Tra invidie, lotte intestine e solidarietà femminile, la storia svolge un filo rosso lungo ottant’anni, tra le esperienze delle studentesse in crescita e gli sviluppi del movimento femminista. La tecnica di montaggio alternato, che giustappone le due serie di avvenimenti uno dopo l’altro, rende prima incomprensibile e poi vivace un racconto che sembra un mito antico. Come se sempre si ripetessero gli stessi eventi, lo spettacolo salta tra passato e presente con una velocità da taglio cinematografico, intervallato da stacchetti musicali.
Il testo scorre sostenuto da un ritmo che fa sentire tutto il carattere del drammaturgo che ha studiato al Royal Court Young Writers, un luogo dove i giovani autori vengono seguiti e aiutati a espandere le proprie caratteristiche.
Le quattro ragazze (Flaminia Cuzzoli, Flavia Mancinelli, Diletta Masetti e Ottavia CH Orticello) sono disinvolte e interpretano le parti di ragazze diverse, ma accomunate da un cinismo new media con pochi scrupoli, con leggerezza e coinvolgimento, come fosse materia che hanno vissuto sulla propria pelle. I temi trattati sono immensi: si passa dal ruolo del singolo in gruppo, al valore della responsabilità individuale, dalla sessualità ai rapporti di genere, tutti immersi in un pervasivo bullismo. Il ritmo non lascia spazio a troppa riflessione e l’allestimento scenico è semplice e calibrato facendo lavorare pochi oggetti ben studiati.

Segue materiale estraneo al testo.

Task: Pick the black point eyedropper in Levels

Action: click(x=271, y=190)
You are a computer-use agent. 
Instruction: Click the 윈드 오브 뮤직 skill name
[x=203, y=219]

Rimane un fondo di perplessità sull’aspetto registico dello spettacolo. Forse il regista, che è l’unico uomo coinvolto nel progetto (Emiliano Russo), non sfrutta appieno le potenzialità in campo, risolvendo i passaggi da un tempo all’altro e da un momento all’altro con intermezzi musicali. I balletti, che all’inizio sembrano tradurre in movimento un turbinio di emozioni compresse ed esplose, via via si riducono a veri stacchetti televisivi che, senza grande impatto, non fanno che alzare ancora più il volume di un testo già di per sé sfacciato (le coreografie sono di Monica Scalese). E in tutto il progetto striscia un certo compiacimento, una forza esibita, una malignità urlata che raddoppia continuamente la voracità di un drammaturgo che forse era da trattare con più delicatezza.